Arguments seem inevitable, and after being married for well over a decade, my spouse and I would have had a few of those. Looking back, I realize that most would not have occurred if we had chosen to follow the guidance from Proverbs 15:1, today’s Bible text.

Recently, after a long day of work, I waited patiently for my husband to return home. It was very late, and this was unusual given the existing ten o’clock curfew.

After calling his cell phone multiple times and receiving no answer, I began to worry. After a while longer, worry turned into annoyance.

Why couldn’t he just call to say he was running late? I thought.

After what seemed like an eternity, his car came up the driveway, and he walked happily into our home. His greeting, “Hi babes,” was not very welcome.

I was relieved to see him alive and well but still felt that a phone call would have allayed my fears. Oblivious to my anxiety, he continued to chat happily.

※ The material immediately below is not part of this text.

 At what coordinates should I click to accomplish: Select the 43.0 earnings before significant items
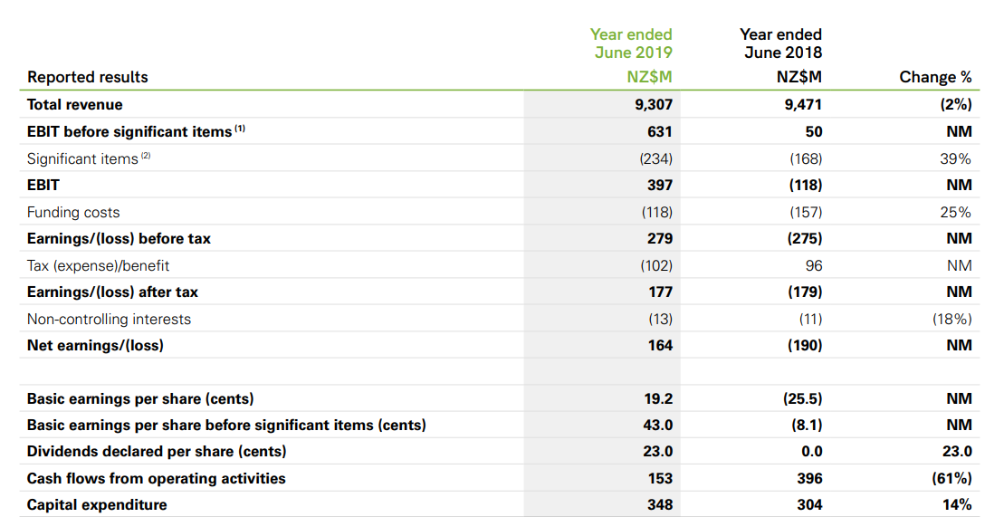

I smiled to myself and realized that I could not be upset even if I wanted to be. I asked politely, “Where were you?” and softly added, “I was worried.” He looked at me, gave the warmest and widest of smiles, and said, “Oh, hon, I just got distracted. I was with the boys doing some car things. You know how it gets. We were trying to beat the curfew.” His explanation was comforting. I knew him and was aware of how absent-minded he could be.

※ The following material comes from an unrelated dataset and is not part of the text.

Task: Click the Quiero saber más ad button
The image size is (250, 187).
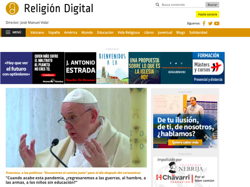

He had meant no harm. Later, I thought back on the conversation and imagined how badly it could have gone if I had angrily accused him of being inconsiderate of my feelings based on his failure to call home. Today’s text came to mind, and I contemplated the wisdom given in God’s holy Word. Too many times, we are quick to give a seemingly justified response, but is it always one that promotes peace and healthy relationships? It takes two to argue, and God has called us to promote peace in every relationship.